- _Task brief_
Each entry below must appear in the answer exactly as written.

- _Provided data_
»»

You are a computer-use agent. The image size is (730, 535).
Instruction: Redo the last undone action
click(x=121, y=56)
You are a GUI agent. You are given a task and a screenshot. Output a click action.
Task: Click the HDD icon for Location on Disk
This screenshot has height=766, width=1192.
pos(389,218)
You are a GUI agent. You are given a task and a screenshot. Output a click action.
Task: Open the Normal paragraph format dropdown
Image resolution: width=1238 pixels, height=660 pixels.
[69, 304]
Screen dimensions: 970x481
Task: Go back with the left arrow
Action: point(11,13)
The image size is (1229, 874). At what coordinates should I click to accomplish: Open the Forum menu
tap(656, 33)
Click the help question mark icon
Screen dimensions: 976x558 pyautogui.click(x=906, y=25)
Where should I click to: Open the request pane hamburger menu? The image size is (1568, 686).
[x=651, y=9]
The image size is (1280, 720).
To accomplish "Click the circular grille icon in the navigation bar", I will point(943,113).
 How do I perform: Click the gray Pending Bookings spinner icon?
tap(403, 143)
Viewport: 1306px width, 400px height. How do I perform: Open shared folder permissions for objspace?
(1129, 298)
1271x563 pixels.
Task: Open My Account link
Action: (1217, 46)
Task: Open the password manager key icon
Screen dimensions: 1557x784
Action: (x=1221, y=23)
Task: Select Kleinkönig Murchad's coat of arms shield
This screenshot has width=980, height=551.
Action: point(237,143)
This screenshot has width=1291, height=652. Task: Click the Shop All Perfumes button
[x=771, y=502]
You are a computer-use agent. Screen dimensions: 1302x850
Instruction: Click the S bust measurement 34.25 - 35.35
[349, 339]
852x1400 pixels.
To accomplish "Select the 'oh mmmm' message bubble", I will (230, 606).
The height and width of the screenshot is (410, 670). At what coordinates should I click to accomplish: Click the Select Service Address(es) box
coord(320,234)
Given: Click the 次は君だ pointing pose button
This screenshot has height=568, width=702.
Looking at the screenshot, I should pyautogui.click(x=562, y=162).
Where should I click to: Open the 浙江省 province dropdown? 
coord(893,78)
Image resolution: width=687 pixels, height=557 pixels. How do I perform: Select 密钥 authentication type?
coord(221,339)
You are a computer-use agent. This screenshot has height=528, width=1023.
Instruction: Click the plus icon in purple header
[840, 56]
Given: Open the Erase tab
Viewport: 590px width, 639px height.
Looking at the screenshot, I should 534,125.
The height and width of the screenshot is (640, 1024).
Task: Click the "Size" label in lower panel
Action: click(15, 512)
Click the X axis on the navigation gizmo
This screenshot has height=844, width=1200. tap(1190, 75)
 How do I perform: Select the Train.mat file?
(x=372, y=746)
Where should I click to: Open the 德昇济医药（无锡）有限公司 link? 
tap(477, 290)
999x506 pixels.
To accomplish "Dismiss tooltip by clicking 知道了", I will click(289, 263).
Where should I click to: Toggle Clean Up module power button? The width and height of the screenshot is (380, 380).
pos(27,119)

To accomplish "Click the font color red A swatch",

««

- _Answer section_
You are a computer-use agent. The image size is (730, 535).
Instruction: Redo the last undone action
click(x=121, y=56)
You are a GUI agent. You are given a task and a screenshot. Output a click action.
Task: Click the HDD icon for Location on Disk
This screenshot has height=766, width=1192.
pos(389,218)
You are a GUI agent. You are given a task and a screenshot. Output a click action.
Task: Open the Normal paragraph format dropdown
Image resolution: width=1238 pixels, height=660 pixels.
[69, 304]
Screen dimensions: 970x481
Task: Go back with the left arrow
Action: point(11,13)
The image size is (1229, 874). At what coordinates should I click to accomplish: Open the Forum menu
tap(656, 33)
Click the help question mark icon
Screen dimensions: 976x558 pyautogui.click(x=906, y=25)
Where should I click to: Open the request pane hamburger menu? The image size is (1568, 686).
[x=651, y=9]
The image size is (1280, 720).
To accomplish "Click the circular grille icon in the navigation bar", I will point(943,113).
 How do I perform: Click the gray Pending Bookings spinner icon?
tap(403, 143)
Viewport: 1306px width, 400px height. How do I perform: Open shared folder permissions for objspace?
(1129, 298)
1271x563 pixels.
Task: Open My Account link
Action: (1217, 46)
Task: Open the password manager key icon
Screen dimensions: 1557x784
Action: (x=1221, y=23)
Task: Select Kleinkönig Murchad's coat of arms shield
This screenshot has width=980, height=551.
Action: point(237,143)
This screenshot has width=1291, height=652. Task: Click the Shop All Perfumes button
[x=771, y=502]
You are a computer-use agent. Screen dimensions: 1302x850
Instruction: Click the S bust measurement 34.25 - 35.35
[349, 339]
852x1400 pixels.
To accomplish "Select the 'oh mmmm' message bubble", I will (230, 606).
The height and width of the screenshot is (410, 670). At what coordinates should I click to accomplish: Click the Select Service Address(es) box
coord(320,234)
Given: Click the 次は君だ pointing pose button
This screenshot has height=568, width=702.
Looking at the screenshot, I should pyautogui.click(x=562, y=162).
Where should I click to: Open the 浙江省 province dropdown? 
coord(893,78)
Image resolution: width=687 pixels, height=557 pixels. How do I perform: Select 密钥 authentication type?
coord(221,339)
You are a computer-use agent. This screenshot has height=528, width=1023.
Instruction: Click the plus icon in purple header
[840, 56]
Given: Open the Erase tab
Viewport: 590px width, 639px height.
Looking at the screenshot, I should 534,125.
The height and width of the screenshot is (640, 1024).
Task: Click the "Size" label in lower panel
Action: click(15, 512)
Click the X axis on the navigation gizmo
This screenshot has height=844, width=1200. tap(1190, 75)
 How do I perform: Select the Train.mat file?
(x=372, y=746)
Where should I click to: Open the 德昇济医药（无锡）有限公司 link? 
tap(477, 290)
999x506 pixels.
To accomplish "Dismiss tooltip by clicking 知道了", I will click(289, 263).
Where should I click to: Toggle Clean Up module power button? The width and height of the screenshot is (380, 380).
pos(27,119)

To accomplish "Click the font color red A swatch",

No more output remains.